You’re looking at two Segues ® converted by Marathon Targets in Sydney into a moving target for the training of our military. The input segues cost a few thousand and after Marathon Targets have armour plated the moving parts, and built software and various controls to turn the vehicle into an autonomously moving target moving in and out of buildings according to pre-set ‘styles’ of movement, these items sell for hundreds of thousands of dollars each. They’re now used by the Australian army which has the largest squadron of them, and the US military has some it is trialling. There’s nothing like them anywhere else.
Here’s their corporate story from their website.
Marathon shipped the world’s first smart targets for live-fire training in 2008. Smart targets are powered by cutting-edge robotics technology, delivered in a bullet-proof, easy-to-use package. Marathon’s targets enable armed forces to train with an unprecedented level of realism.
Marathon was founded by three PhDs from the Australian Centre for Field Robotics at the University of Sydney. For the past 9 years, we have collaborated closely with the Australian Defence Force to meet their rigorous requirements for improving moving marksmanship.
Marathon has offices in Sydney, Australia, Huntsville, Alabama, and a European office in Toulouse, France.
On a field visit for Innovation Australia last week the three founders were clear that it was essentially the initiative of the army that brought about the whole venture. Some unit, or perhaps a particular person lamented the unrealism of the available targets and the lack of availability of them anywhere on the market. And so they inquired of these guys if they could do something. Voila, a new startup was born. The relevant unit in the defence forces have been very supportive in helping test the technology and purchase and work with the output of the incipient firm.
There are no doubt lots of opportunities for public sector agencies and the people in them to notice things that they need, or things that could be done new ways.
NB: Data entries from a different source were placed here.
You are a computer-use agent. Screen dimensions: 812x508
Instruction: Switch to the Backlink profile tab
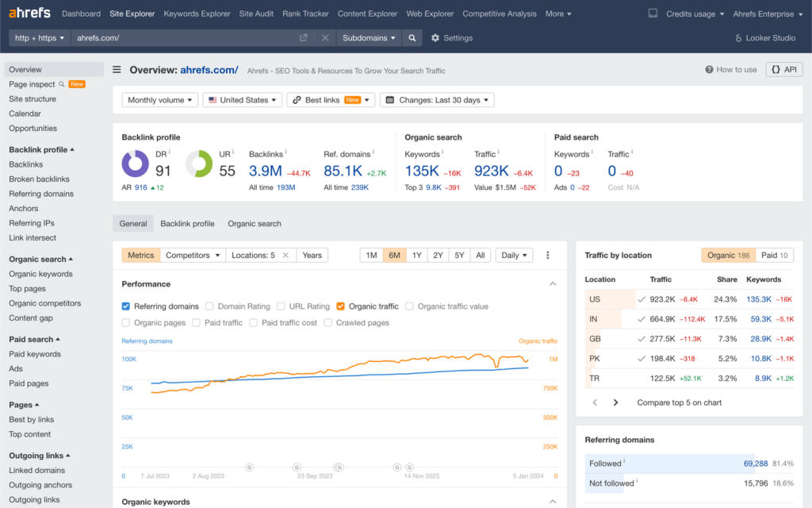click(187, 223)
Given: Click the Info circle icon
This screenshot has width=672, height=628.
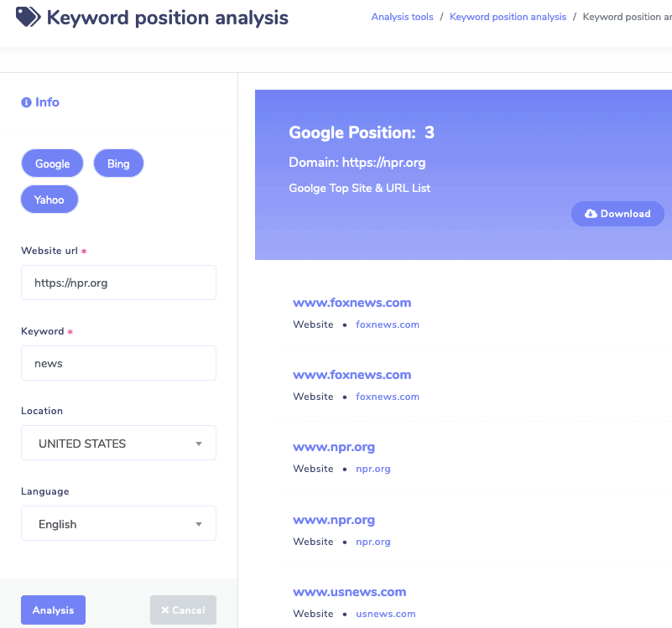Looking at the screenshot, I should pos(26,102).
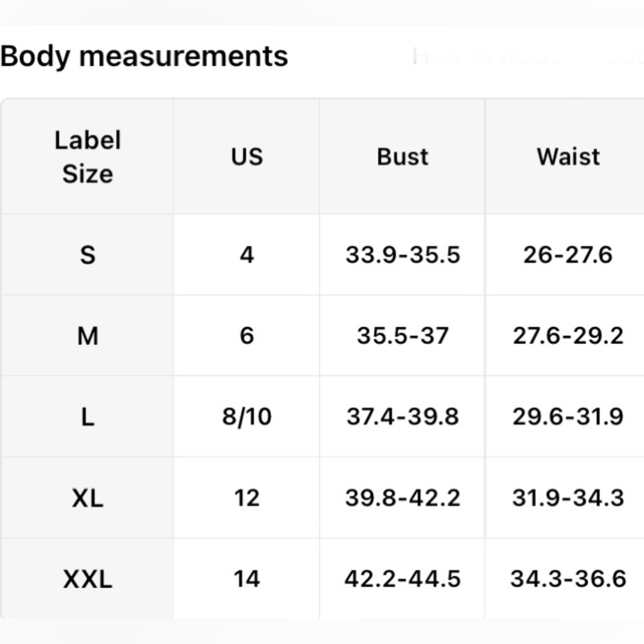Click bust value 39.8-42.2
The width and height of the screenshot is (644, 644).
(x=403, y=498)
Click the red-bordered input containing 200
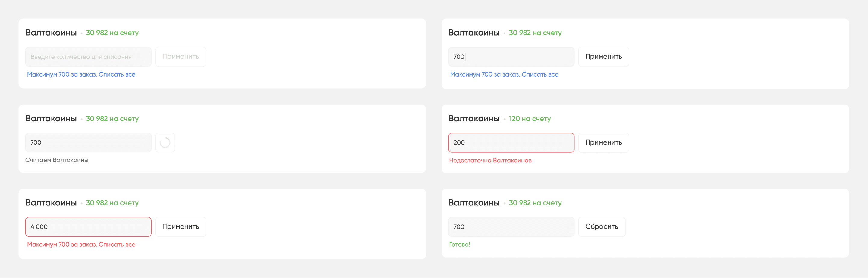Screen dimensions: 868x278 [510, 142]
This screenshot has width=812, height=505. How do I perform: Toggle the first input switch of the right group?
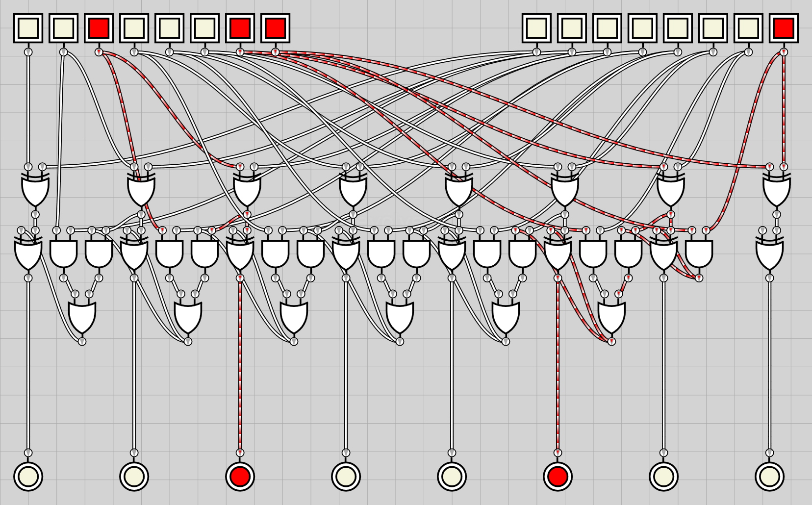click(x=536, y=28)
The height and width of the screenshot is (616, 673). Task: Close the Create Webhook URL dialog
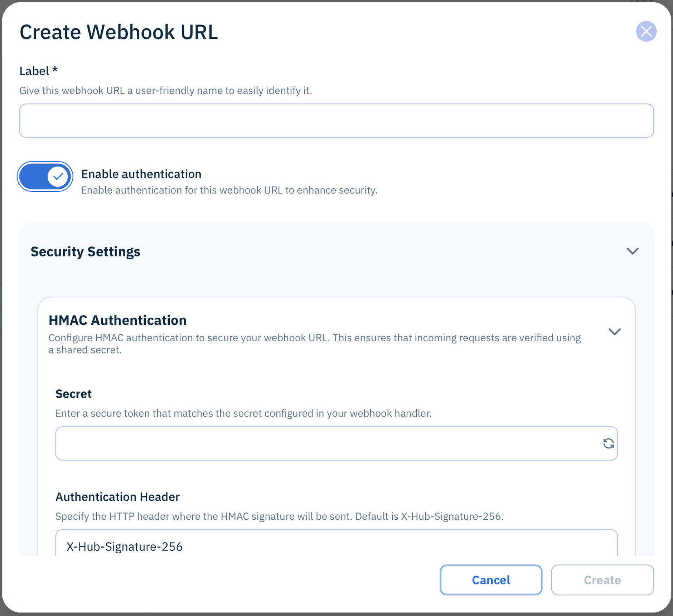[x=647, y=32]
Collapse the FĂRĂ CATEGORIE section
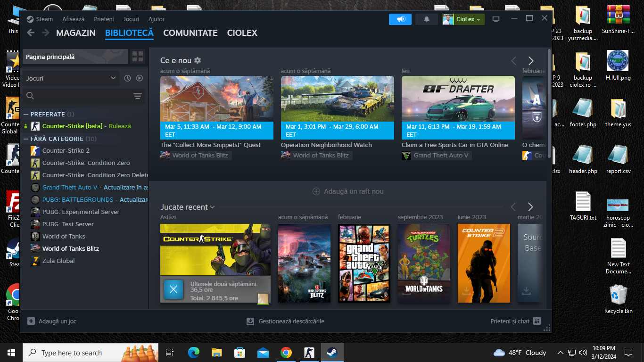 coord(26,139)
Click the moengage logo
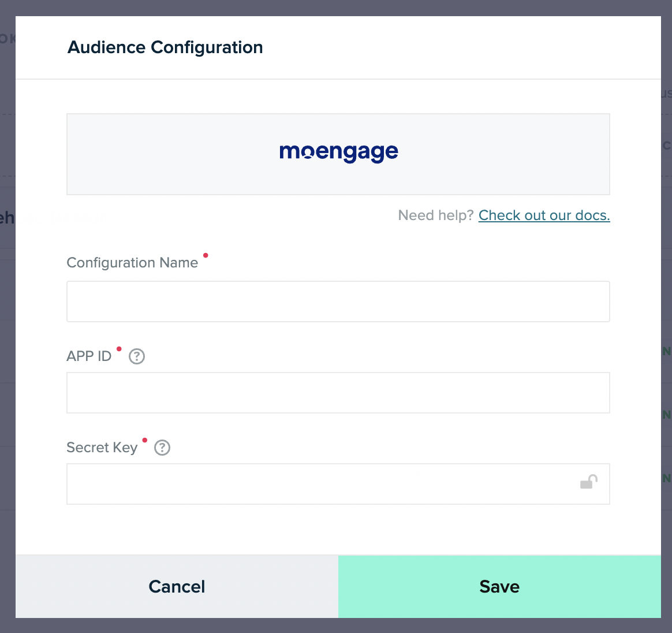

And here is a success story. But I’d like to know if this kind of thing is routinely recognised. Because it should be. We should be deliberately encouraging and then recognising such initiative wherever it is shown. Then we might get more of it.
As the economy gets more information intensive, the opportunities for such innovation should increase as the opportunities for multiple use of platforms that the pubic sector runs, or could build or help come into existence multiply. As an economy develops, it becomes more complex. Indeed, one could argue, as Ricardo Hausmann does that progressive complexification is the process of development.
Likewise the increasing complexity of pretty much everything makes it harder to run things by command and control and ramps up the significance of initiative and innovation right down in the weeds where the opportunities for new complexification occur. Further, innovation is often difficult at the interfaces of different organisations – where no-one can be held responsible for the system as a whole. There must be oodles of opportunities for the public sector to stimulate innovation in the way it has here, and where that happens, it’s likely to be much more cost effective than the simple provision of subsidies to R&D.